▶ _What the task asks_
Can you lay out the lines as a numbered list with blank lines left out, starting from the line with "How do I perform: Select the LogoutFilter@6176" up to and including the line with "pyautogui.click(x=116, y=23)"?

● ● ● ● ● ● ●

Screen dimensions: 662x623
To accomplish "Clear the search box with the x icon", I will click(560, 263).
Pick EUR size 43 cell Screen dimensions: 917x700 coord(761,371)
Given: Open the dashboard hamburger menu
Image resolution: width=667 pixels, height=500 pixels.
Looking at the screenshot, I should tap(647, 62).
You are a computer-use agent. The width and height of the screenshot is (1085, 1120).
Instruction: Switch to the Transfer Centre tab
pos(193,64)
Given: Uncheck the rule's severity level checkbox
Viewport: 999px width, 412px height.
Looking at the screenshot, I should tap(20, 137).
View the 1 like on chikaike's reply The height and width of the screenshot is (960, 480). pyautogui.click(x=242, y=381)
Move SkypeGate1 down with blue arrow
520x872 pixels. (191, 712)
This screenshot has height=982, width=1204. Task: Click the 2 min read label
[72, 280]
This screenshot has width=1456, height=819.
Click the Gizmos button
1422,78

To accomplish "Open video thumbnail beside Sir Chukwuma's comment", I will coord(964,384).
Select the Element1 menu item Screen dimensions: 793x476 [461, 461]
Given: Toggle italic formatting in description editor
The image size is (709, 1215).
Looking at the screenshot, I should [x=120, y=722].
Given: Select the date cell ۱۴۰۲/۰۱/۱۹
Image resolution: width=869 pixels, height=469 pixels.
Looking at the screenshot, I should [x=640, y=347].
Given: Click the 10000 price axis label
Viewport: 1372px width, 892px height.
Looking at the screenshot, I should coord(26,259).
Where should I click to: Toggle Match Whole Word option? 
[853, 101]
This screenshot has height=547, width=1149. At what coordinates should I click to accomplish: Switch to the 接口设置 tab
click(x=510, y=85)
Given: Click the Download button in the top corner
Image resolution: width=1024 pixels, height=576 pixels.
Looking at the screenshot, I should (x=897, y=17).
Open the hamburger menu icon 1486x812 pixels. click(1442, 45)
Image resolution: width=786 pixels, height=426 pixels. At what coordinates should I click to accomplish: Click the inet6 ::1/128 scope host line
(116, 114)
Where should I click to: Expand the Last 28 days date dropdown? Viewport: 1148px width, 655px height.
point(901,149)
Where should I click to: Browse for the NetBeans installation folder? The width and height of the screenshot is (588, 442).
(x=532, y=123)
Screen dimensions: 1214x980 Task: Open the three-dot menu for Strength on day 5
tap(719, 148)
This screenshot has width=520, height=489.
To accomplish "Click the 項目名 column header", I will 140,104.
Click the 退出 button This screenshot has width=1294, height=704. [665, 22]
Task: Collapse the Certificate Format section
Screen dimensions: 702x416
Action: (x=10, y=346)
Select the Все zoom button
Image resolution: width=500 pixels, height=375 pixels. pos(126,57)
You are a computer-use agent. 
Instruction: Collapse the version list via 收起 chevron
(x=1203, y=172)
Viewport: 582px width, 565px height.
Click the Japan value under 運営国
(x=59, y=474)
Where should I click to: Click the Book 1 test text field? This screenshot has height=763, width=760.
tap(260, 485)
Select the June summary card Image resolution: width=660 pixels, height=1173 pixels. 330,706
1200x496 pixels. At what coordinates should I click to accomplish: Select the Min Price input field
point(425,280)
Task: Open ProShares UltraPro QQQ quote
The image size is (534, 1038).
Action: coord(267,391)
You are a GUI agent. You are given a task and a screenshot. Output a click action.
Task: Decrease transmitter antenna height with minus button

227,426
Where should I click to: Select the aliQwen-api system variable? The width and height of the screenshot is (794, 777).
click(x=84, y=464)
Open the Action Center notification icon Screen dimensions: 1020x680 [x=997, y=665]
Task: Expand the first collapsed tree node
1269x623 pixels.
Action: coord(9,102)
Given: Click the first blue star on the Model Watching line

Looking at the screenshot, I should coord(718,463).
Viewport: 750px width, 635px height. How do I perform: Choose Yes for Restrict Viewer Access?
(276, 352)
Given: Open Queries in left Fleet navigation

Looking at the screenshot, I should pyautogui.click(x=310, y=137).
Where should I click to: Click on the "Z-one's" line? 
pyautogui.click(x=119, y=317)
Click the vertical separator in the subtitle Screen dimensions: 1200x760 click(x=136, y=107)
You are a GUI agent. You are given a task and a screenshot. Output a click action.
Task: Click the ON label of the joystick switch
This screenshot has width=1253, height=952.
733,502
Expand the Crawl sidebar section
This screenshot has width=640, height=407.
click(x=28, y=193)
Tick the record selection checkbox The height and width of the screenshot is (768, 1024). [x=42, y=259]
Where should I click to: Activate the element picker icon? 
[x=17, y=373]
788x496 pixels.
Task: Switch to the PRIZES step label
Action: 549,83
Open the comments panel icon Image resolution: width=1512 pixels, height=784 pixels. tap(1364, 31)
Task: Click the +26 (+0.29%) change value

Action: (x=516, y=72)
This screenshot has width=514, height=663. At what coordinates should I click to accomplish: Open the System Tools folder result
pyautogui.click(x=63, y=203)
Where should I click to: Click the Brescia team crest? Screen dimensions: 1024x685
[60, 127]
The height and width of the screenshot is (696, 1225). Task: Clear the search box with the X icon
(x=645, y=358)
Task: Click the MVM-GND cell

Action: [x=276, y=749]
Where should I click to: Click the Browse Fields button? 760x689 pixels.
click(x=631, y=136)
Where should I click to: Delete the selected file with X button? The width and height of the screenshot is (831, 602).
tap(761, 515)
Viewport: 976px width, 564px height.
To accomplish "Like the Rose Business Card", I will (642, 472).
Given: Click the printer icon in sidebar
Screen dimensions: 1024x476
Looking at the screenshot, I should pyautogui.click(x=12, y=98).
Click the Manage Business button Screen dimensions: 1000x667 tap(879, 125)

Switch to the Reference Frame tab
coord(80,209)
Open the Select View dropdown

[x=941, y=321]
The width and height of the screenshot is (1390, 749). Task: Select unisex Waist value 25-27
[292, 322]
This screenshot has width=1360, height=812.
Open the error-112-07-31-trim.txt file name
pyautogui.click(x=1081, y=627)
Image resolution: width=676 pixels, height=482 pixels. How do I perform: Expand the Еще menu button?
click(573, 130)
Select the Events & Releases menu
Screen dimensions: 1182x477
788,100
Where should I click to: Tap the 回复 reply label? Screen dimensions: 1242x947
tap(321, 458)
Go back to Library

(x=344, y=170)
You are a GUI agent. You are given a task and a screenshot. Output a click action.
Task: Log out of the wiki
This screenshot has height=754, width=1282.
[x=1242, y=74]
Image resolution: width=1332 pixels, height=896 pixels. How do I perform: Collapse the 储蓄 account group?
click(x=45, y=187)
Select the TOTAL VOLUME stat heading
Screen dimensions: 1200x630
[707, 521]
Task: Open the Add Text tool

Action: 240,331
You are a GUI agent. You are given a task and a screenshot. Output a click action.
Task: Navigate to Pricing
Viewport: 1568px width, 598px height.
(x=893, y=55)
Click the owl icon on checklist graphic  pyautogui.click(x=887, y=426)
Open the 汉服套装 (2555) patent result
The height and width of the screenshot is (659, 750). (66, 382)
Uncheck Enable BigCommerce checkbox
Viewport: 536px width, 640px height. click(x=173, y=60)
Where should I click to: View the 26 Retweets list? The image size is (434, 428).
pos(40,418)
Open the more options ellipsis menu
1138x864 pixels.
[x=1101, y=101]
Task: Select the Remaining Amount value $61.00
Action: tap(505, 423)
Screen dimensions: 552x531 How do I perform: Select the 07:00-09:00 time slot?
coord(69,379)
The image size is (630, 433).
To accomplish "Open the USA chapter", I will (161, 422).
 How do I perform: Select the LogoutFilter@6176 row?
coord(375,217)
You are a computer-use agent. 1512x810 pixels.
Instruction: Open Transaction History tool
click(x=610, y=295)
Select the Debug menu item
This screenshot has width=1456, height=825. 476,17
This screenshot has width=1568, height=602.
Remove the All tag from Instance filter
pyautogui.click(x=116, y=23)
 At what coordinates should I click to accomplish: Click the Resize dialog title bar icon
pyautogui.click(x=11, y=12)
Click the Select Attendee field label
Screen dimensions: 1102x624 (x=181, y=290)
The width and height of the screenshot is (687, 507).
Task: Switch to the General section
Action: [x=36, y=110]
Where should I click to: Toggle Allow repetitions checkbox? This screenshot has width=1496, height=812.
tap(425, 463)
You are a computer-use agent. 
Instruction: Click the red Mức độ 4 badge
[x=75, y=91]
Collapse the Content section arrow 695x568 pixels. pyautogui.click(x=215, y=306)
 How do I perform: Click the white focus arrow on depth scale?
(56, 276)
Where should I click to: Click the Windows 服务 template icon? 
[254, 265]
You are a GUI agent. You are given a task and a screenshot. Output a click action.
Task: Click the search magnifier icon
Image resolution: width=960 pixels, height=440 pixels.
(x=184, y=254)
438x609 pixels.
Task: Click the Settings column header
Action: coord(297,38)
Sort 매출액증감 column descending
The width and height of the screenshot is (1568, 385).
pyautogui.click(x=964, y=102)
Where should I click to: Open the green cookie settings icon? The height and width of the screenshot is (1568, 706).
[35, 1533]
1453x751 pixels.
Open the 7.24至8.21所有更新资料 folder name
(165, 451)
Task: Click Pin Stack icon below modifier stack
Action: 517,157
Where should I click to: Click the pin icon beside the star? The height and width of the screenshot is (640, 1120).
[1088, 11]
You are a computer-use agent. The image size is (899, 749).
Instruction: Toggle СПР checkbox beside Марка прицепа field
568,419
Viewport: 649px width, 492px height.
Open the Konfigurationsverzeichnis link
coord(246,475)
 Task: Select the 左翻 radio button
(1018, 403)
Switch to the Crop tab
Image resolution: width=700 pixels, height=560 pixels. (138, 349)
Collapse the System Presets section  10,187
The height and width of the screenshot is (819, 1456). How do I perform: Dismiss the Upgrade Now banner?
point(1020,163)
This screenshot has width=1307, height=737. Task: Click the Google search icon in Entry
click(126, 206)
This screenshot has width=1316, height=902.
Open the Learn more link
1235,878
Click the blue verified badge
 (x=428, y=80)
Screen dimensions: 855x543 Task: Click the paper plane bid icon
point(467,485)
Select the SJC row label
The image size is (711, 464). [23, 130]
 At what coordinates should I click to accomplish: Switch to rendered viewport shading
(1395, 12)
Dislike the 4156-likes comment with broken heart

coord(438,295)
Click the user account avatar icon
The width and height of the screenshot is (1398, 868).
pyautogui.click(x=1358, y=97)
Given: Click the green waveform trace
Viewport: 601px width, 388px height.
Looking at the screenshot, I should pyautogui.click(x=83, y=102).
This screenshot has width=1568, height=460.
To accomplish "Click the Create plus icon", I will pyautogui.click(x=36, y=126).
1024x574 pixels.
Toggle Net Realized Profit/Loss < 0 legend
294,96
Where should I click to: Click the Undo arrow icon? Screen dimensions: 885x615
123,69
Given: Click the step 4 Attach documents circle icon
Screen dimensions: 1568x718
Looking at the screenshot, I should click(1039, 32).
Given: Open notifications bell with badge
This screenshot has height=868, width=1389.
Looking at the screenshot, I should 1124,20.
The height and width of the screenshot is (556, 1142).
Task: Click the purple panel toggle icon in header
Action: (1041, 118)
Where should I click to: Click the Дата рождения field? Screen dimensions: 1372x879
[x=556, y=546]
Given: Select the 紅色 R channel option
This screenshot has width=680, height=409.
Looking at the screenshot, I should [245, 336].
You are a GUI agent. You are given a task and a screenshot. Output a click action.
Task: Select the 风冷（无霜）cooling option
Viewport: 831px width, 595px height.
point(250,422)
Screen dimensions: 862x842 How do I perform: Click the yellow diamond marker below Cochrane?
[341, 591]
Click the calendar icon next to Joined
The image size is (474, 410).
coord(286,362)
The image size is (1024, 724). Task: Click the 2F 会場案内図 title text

● ● ● ● ● ● ●

▶ _Response to the task_
1.  How do I perform: Select the LogoutFilter@6176 row?
2. coord(375,217)
3. You are a computer-use agent. 1512x810 pixels.
4. Instruction: Open Transaction History tool
5. click(x=610, y=295)
6. Select the Debug menu item
7. This screenshot has width=1456, height=825. 476,17
8. This screenshot has width=1568, height=602.
9. Remove the All tag from Instance filter
10. pyautogui.click(x=116, y=23)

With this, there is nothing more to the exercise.